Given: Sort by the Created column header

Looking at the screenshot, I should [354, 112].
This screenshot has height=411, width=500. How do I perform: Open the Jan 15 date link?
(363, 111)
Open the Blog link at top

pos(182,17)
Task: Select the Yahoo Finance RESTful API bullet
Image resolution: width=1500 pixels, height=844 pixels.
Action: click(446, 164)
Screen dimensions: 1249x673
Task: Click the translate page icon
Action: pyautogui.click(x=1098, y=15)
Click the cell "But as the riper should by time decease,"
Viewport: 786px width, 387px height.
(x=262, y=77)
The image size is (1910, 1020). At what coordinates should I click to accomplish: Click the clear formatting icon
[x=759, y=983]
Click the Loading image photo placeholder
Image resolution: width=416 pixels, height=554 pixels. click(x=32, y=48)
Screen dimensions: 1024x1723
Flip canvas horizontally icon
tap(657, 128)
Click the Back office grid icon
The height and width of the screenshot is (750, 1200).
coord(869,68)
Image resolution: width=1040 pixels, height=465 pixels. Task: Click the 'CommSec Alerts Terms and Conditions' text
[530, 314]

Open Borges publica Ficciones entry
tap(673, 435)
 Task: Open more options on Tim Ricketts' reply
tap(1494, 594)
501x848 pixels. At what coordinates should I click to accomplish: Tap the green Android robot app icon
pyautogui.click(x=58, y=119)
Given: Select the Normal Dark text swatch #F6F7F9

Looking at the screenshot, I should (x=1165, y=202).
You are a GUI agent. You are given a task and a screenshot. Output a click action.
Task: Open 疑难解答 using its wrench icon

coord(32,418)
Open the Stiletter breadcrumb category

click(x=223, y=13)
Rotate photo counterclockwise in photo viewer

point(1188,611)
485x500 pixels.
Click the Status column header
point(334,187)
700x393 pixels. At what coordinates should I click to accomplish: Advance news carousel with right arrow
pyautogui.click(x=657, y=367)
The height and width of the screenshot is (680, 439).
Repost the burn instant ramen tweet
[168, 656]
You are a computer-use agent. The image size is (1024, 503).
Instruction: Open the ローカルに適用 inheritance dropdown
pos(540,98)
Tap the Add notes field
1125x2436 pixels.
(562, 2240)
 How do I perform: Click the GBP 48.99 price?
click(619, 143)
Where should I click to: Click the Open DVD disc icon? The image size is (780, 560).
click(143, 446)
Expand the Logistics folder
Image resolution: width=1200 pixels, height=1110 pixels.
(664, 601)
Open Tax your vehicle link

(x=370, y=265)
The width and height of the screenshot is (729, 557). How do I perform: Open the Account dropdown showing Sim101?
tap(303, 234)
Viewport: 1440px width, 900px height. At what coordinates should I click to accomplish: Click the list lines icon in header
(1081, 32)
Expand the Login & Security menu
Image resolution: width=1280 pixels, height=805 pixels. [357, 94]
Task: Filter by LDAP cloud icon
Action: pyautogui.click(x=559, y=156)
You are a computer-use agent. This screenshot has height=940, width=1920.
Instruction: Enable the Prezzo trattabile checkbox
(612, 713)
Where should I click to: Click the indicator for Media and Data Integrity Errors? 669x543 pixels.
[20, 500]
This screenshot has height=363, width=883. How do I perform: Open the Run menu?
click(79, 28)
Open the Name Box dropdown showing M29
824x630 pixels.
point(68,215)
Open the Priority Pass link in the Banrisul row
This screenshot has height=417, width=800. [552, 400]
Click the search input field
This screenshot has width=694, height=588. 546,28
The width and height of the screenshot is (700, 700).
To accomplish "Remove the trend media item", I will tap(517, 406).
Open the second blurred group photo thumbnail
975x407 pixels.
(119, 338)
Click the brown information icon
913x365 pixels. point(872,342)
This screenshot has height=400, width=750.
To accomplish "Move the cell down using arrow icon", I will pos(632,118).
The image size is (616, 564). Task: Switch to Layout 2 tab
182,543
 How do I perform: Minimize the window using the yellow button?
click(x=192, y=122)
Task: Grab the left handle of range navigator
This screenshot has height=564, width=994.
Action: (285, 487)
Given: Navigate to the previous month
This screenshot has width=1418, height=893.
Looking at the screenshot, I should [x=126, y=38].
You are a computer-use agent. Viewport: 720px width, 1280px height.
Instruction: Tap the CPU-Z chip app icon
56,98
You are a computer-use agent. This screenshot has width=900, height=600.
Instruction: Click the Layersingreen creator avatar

※ ※ ※

Take every line above carrying "will" and return it.

SOLUTION:
To accomplish "Remove the trend media item", I will tap(517, 406).
To accomplish "Move the cell down using arrow icon", I will pos(632,118).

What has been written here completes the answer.